*** Input ***

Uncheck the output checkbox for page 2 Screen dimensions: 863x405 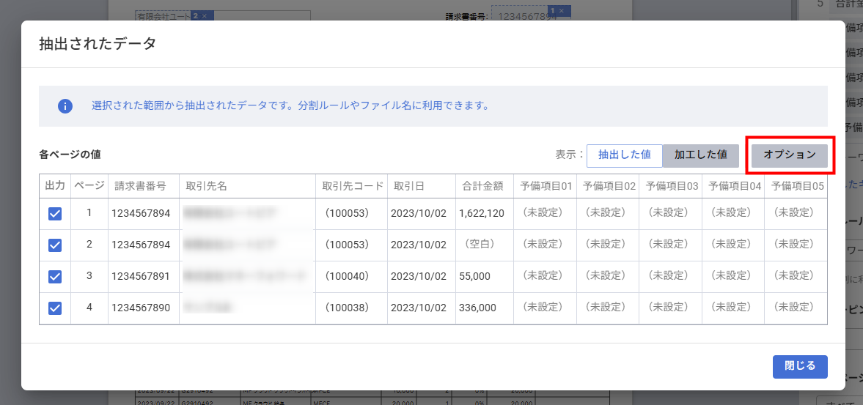click(55, 245)
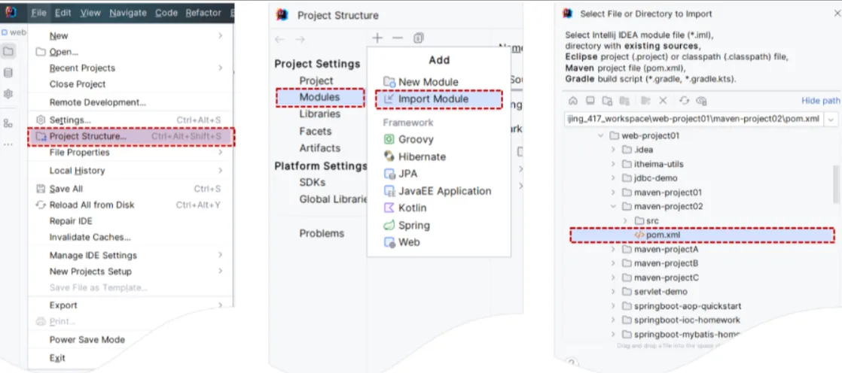
Task: Select Modules in Project Settings
Action: click(319, 97)
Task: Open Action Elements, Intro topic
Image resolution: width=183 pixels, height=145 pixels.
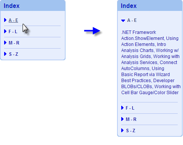Action: (143, 44)
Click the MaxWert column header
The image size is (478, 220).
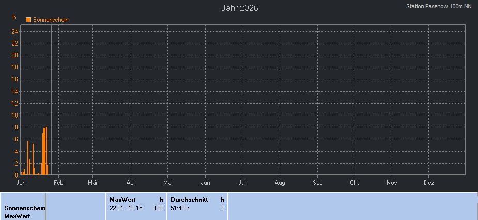pos(122,199)
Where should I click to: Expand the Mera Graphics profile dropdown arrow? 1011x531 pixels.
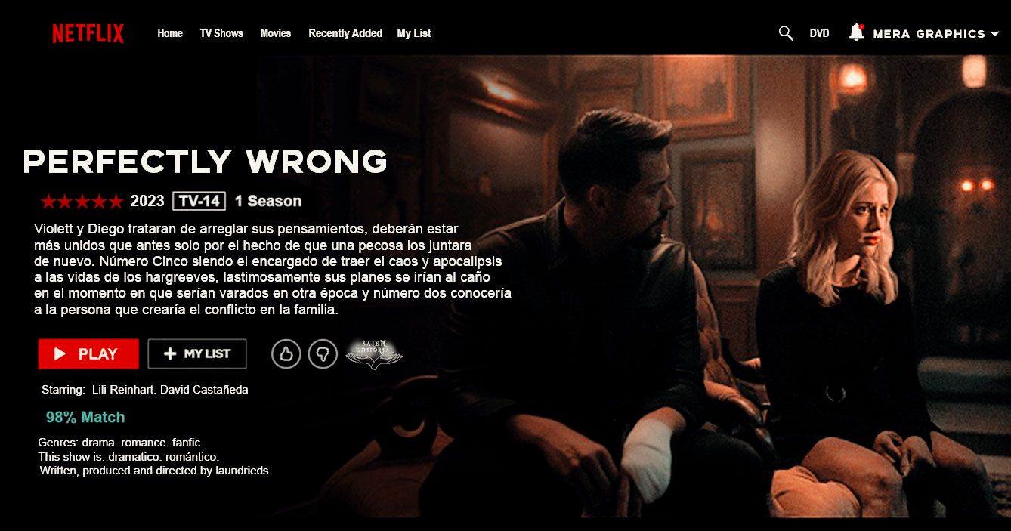[994, 34]

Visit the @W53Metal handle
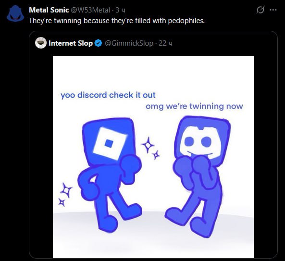click(90, 10)
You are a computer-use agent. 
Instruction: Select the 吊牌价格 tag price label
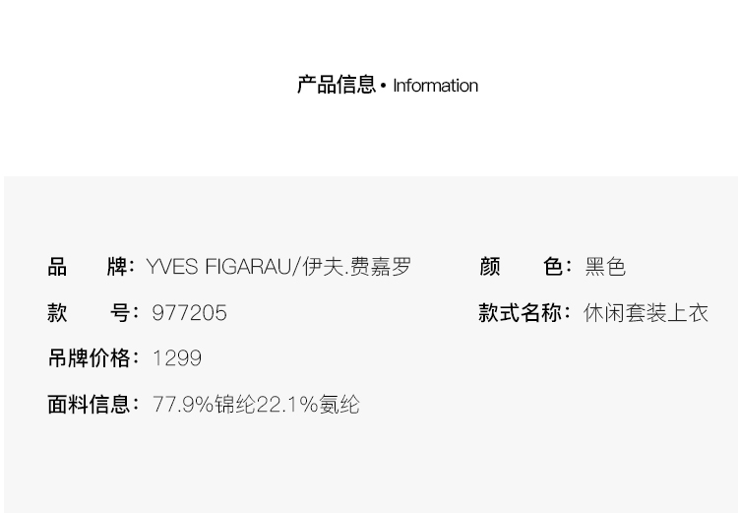tap(92, 358)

*** End of Input ***

= What is being asked =
Quote exactly the lines from the line that contains "Click the MaxWert column header" through the last line of the listing, please, leaving out all pictures.

= Response for this exercise =
Click the MaxWert column header
The image size is (478, 220).
pos(122,199)
Where should I click to: Expand the Mera Graphics profile dropdown arrow? 1011x531 pixels.
[994, 34]

Visit the @W53Metal handle
click(90, 10)
You are a computer-use agent. 
Instruction: Select the 吊牌价格 tag price label
tap(92, 358)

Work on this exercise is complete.